● **RECORD SET**

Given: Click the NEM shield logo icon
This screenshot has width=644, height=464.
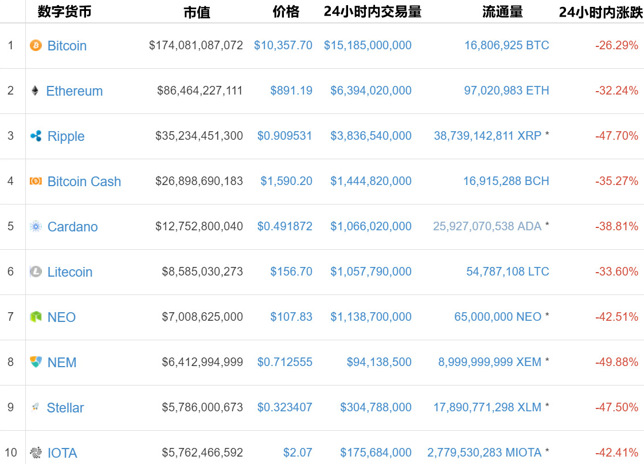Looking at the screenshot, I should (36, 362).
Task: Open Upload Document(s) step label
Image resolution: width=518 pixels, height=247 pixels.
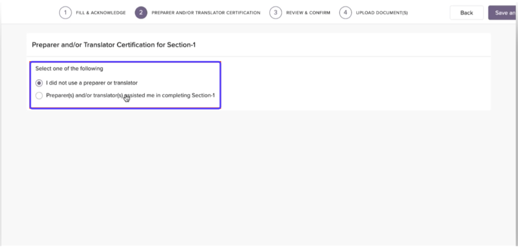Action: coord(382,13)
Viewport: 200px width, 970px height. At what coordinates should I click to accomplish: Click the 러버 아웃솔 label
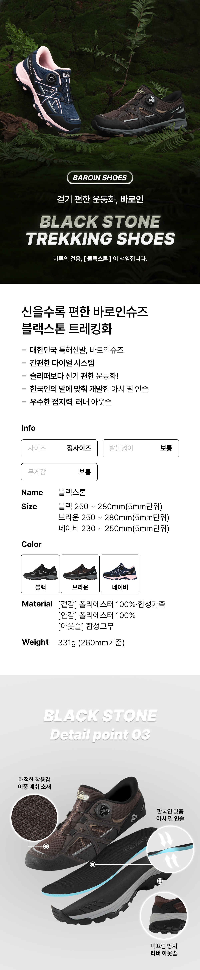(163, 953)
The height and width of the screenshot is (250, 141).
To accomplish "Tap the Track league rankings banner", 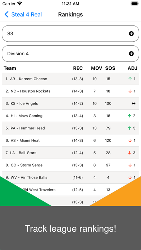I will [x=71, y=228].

==

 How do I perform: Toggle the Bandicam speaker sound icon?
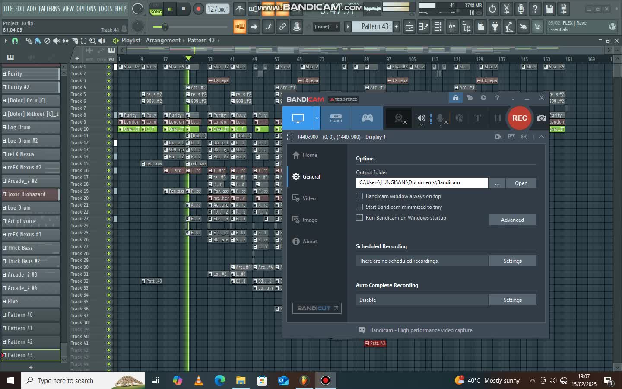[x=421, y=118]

● **WHAT YOU HAVE TO DO**
Within the listing above, copy exactly the lines that start at the one with "Given: Click the NEM shield logo icon" and continue through the one with "The height and". Omit pictures.

● **YOUR RESPONSE**
Given: Click the NEM shield logo icon
This screenshot has width=644, height=464.
Looking at the screenshot, I should (36, 362).
Task: Open Upload Document(s) step label
Image resolution: width=518 pixels, height=247 pixels.
Action: coord(382,13)
Viewport: 200px width, 970px height. At what coordinates should I click to accomplish: Click the 러버 아웃솔 label
(163, 953)
The height and width of the screenshot is (250, 141).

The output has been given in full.